[Opening SUPPLIED DATA section]

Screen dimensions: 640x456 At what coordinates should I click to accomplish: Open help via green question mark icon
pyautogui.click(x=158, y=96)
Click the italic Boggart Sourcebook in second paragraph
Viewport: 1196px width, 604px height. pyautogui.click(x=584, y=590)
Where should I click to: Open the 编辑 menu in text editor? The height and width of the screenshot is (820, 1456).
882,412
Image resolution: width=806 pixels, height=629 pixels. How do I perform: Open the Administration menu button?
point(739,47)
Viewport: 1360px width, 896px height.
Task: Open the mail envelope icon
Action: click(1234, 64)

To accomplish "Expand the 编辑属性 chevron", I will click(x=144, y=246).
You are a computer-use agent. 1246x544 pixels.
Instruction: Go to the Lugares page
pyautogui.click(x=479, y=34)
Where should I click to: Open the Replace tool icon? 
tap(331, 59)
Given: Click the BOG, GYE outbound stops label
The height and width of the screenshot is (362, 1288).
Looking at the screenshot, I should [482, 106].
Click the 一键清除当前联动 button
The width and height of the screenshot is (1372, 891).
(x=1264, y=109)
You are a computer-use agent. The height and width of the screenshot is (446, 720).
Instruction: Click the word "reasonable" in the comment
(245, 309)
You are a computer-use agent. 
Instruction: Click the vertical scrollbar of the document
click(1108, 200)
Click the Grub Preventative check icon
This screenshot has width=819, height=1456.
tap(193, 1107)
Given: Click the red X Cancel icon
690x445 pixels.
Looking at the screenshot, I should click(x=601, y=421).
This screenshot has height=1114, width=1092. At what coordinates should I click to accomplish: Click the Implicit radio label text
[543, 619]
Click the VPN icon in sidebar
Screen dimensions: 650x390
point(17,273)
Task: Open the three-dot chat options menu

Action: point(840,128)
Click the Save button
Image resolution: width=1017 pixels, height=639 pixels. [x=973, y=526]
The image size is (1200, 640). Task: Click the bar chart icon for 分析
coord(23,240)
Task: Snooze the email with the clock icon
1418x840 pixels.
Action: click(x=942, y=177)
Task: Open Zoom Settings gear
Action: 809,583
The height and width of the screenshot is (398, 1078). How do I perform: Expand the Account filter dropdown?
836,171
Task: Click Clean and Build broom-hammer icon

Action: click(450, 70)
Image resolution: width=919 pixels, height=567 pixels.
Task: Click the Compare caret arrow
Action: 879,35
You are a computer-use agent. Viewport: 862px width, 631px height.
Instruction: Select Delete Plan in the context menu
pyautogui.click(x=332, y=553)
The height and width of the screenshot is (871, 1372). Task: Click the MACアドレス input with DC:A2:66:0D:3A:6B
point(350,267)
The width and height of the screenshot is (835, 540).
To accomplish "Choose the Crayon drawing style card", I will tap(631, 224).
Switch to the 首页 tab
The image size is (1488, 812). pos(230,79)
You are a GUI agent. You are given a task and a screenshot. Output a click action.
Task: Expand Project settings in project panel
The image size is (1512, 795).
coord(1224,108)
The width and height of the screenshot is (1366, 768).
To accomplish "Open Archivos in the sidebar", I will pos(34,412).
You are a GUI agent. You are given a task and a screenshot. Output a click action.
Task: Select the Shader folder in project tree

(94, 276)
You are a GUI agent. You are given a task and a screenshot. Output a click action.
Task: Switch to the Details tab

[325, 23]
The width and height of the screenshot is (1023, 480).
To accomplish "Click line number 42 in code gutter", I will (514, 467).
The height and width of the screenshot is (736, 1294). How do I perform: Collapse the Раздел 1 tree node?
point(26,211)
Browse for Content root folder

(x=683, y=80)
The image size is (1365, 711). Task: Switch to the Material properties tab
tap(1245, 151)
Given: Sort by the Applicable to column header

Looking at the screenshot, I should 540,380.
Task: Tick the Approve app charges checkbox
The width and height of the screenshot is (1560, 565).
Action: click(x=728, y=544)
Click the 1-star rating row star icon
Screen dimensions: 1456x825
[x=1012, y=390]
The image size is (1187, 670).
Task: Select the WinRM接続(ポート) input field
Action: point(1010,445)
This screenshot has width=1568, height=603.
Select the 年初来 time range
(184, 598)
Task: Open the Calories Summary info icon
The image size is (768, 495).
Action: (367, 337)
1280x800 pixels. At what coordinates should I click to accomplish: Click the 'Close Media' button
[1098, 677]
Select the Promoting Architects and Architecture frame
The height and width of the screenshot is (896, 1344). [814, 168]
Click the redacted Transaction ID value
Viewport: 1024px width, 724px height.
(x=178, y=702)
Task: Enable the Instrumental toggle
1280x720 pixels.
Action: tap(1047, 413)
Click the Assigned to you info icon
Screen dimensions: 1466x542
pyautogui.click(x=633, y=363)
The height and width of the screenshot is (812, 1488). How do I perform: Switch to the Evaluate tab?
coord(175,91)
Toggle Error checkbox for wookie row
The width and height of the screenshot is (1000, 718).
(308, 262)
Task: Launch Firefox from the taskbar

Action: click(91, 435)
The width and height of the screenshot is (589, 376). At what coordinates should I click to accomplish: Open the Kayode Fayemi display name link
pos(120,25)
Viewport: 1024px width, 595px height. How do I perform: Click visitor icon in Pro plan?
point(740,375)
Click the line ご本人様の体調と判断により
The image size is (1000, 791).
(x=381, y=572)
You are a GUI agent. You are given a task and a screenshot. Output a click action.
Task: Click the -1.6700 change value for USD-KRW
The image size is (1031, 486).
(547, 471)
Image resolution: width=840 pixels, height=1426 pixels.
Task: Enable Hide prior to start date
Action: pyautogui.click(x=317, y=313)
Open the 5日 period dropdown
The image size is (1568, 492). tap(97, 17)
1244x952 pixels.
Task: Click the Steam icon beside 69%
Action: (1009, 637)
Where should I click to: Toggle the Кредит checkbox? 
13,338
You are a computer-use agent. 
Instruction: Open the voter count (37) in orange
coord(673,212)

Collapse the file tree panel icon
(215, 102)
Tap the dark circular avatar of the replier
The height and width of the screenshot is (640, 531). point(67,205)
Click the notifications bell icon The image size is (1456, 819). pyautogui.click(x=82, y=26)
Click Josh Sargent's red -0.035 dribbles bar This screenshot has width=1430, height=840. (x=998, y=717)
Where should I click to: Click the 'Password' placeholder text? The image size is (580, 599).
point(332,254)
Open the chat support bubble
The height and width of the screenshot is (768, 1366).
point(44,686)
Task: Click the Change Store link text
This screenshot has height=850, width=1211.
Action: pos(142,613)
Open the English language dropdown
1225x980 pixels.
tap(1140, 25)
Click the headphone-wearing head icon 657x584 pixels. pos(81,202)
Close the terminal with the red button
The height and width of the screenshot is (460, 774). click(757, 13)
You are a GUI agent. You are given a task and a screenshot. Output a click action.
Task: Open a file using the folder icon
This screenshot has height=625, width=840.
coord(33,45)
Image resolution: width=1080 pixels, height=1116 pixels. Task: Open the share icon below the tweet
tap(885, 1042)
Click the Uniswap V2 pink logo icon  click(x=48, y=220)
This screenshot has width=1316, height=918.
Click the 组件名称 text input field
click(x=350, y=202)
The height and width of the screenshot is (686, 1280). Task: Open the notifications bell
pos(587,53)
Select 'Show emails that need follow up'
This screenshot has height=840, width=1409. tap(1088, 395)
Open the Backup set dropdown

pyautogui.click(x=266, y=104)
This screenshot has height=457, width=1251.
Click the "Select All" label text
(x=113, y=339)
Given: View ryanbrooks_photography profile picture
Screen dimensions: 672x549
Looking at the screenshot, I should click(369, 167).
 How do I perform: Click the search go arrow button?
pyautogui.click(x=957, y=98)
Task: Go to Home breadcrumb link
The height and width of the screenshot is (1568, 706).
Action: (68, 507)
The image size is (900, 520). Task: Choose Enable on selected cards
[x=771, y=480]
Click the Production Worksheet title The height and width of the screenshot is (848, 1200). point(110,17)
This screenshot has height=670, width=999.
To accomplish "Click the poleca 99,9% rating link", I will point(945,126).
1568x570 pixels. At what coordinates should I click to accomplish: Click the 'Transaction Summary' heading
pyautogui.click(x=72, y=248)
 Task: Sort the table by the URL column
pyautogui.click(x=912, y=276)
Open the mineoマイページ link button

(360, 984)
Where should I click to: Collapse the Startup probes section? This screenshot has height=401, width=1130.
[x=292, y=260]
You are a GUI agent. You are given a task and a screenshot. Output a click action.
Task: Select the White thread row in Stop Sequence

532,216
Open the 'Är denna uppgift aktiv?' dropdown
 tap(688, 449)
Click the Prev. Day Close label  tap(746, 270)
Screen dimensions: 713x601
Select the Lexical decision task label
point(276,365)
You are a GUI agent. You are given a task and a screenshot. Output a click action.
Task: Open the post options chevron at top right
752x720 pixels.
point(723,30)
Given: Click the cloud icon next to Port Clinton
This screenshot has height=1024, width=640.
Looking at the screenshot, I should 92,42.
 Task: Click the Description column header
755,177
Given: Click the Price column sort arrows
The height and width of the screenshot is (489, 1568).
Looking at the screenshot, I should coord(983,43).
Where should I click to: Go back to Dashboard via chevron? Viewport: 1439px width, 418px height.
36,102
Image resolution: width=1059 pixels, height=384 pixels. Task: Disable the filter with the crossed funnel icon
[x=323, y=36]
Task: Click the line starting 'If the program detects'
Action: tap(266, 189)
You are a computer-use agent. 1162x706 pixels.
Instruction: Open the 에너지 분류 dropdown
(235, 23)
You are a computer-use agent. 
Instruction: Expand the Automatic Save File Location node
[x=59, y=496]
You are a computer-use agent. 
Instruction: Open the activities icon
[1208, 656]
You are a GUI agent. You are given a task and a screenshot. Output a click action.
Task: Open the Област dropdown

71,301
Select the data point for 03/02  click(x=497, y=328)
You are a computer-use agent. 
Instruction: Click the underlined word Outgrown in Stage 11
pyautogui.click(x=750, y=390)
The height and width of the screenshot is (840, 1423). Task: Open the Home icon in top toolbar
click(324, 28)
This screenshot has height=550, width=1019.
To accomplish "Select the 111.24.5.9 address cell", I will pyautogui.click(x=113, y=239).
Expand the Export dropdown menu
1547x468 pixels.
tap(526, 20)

[Closing SUPPLIED DATA section]

__YOUR TASK__: Beginning at the first line of the records, give again each line exactly as written, ending with the line that contains "Given: Click the BOG, GYE".

__EXERCISE RESULT__:
Screen dimensions: 640x456 At what coordinates should I click to accomplish: Open help via green question mark icon
pyautogui.click(x=158, y=96)
Click the italic Boggart Sourcebook in second paragraph
Viewport: 1196px width, 604px height. pyautogui.click(x=584, y=590)
Where should I click to: Open the 编辑 menu in text editor? The height and width of the screenshot is (820, 1456).
882,412
Image resolution: width=806 pixels, height=629 pixels. How do I perform: Open the Administration menu button?
point(739,47)
Viewport: 1360px width, 896px height.
Task: Open the mail envelope icon
Action: click(1234, 64)

To accomplish "Expand the 编辑属性 chevron", I will click(x=144, y=246).
You are a computer-use agent. 1246x544 pixels.
Instruction: Go to the Lugares page
pyautogui.click(x=479, y=34)
Where should I click to: Open the Replace tool icon? 
tap(331, 59)
Given: Click the BOG, GYE outbound stops label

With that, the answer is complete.